Черемзин думал, что он сделал всё от него зависящее – приехал за тридевять земель, специально для того, чтобы навестить Волконского, помочь ему и утешить его, но теперь видел, что тут ни помочь, ни утешить нельзя. И чувство конфузливости и неловкости стало мало-помалу овладевать и им.
– Вот беда – спать не могу совсем! – произнёс вдруг почему-то князь Никита, как будто всё его горе и заключалось только в этом.
У Черемзина сердце сжалось щемящею болью. Ему было невыносимо жалко смотреть на Волконского. Он только теперь понял всё его ужасное положение, которое издалека казалось ему не таким беспомощным.
Лаврентий принёс закусить.
– Ну, как вы, барин? – спросил он Черемзина. – Как изволите жить? Давно ведь не видели – с самого последнего приезда.
Черемзин был благодарен Лаврентию, что тот заговорил и дал, так сказать, возможность выйти из неловкого молчания. Действительно, трудно было начать о чём-нибудь беседу. Говорить о самом князе Никите и его горе – значило ещё больше растравлять его. О самом себе Черемзин боялся говорить, потому что был слишком счастлив, слишком избалован своею жизнью.
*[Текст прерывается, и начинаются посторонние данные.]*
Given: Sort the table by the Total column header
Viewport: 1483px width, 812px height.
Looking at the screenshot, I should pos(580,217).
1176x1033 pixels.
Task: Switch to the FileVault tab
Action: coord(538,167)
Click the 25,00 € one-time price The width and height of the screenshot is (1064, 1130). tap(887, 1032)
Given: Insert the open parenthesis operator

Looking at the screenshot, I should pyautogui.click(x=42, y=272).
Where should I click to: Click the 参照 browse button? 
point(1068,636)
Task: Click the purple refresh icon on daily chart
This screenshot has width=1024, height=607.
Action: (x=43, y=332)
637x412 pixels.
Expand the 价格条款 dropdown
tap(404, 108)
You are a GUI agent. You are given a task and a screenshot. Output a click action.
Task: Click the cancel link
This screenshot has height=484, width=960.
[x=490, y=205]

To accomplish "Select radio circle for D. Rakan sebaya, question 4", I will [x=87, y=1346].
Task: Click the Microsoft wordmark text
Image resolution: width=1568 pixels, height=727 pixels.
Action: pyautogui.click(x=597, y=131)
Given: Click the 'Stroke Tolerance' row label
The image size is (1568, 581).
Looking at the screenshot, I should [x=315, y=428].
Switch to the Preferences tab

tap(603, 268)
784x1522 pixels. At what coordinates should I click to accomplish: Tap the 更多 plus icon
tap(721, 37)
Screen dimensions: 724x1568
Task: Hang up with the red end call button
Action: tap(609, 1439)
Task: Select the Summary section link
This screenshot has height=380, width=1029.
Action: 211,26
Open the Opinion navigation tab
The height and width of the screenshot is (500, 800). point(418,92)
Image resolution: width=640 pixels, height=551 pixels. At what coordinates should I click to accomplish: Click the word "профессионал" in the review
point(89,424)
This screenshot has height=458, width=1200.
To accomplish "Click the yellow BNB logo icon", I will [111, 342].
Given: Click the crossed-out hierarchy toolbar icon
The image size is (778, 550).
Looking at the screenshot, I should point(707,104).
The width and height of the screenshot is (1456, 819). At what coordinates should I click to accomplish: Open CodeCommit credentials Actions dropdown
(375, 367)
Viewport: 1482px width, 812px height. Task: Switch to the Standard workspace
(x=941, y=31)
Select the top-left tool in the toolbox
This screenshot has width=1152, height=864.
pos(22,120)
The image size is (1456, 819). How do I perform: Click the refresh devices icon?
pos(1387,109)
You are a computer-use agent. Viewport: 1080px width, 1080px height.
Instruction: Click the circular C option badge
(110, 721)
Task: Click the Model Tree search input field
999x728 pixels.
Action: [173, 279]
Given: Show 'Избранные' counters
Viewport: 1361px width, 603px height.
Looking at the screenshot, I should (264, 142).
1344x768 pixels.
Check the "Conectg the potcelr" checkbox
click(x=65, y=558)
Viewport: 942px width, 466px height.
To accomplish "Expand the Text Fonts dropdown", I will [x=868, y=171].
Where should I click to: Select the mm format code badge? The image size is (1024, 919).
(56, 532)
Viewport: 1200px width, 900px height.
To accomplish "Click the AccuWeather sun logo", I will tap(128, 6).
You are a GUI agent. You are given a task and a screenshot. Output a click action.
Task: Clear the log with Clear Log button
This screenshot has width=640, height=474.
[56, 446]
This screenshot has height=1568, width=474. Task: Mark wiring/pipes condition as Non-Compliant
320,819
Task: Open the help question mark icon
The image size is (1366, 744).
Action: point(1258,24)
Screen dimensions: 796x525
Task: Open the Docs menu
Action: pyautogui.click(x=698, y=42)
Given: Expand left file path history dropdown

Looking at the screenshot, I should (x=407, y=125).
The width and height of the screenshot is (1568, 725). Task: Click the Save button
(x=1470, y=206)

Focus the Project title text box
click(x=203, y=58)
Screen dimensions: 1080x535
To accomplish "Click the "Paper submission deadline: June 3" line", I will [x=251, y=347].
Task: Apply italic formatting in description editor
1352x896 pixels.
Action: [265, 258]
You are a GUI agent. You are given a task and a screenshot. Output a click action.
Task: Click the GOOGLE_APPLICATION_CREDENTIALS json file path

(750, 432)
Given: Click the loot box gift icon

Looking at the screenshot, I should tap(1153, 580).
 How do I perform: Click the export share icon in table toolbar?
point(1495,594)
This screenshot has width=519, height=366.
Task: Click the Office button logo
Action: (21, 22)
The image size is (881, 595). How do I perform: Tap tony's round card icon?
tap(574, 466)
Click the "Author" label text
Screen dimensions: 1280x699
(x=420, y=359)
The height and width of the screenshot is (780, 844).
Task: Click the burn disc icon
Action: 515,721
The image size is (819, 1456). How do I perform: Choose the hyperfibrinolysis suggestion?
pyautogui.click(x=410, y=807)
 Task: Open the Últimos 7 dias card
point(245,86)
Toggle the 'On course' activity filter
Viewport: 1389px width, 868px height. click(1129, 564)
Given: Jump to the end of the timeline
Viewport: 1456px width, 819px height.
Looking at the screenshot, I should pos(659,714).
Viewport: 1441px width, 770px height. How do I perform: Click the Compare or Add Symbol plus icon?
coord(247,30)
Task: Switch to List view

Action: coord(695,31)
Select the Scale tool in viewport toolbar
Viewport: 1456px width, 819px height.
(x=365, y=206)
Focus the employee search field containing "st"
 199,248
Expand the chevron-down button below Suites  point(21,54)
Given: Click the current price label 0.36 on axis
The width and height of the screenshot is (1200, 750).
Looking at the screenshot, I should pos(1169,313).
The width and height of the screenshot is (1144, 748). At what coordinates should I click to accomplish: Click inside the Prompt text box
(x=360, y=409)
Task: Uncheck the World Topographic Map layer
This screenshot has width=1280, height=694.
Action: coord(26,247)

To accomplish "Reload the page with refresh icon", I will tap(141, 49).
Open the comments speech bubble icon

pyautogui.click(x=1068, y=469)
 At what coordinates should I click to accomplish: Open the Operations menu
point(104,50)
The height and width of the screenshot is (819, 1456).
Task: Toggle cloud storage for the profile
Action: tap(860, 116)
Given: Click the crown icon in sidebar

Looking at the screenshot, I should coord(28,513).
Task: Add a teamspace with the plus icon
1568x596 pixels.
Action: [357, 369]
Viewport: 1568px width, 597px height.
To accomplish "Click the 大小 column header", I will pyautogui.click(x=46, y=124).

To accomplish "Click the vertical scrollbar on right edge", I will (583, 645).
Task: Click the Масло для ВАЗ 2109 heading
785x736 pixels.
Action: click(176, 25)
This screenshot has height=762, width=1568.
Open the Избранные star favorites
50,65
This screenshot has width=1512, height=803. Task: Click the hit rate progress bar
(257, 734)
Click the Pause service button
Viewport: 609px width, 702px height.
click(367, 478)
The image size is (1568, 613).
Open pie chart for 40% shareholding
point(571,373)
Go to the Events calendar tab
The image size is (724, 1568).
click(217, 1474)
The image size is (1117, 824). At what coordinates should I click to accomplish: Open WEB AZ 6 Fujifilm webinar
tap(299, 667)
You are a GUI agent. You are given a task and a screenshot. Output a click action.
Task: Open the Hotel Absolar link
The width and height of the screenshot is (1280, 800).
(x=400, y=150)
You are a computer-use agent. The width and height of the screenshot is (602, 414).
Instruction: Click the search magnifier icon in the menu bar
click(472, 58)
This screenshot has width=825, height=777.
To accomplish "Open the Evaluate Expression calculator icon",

– Жениться изволили? Деточки есть? – спросил между тем Лаврентий.
– Да, я женат и дети есть, – ответил Черемзин тихо, точно извиняясь за своё счастье.
– Ты женат? – спросил Волконский.
– Да, на Трубецкой, помнишь? и тебе обязан этим.
– Как мне? – удивился князь Никита. – Отчего мне?
– Да как же! Помнишь, когда я приезжал… – Он хотел сказать «к вам», но удержался, – приезжал сюда, отчаявшись, что моя Ирина Петровна будет когда-нибудь моею… Тогда старый привередник-князь – он жив до сих пор и уже во многом переменился, – не желая отдавать дочь за меня, придрался к тому, что я не на десять лет старше её, а только на девять.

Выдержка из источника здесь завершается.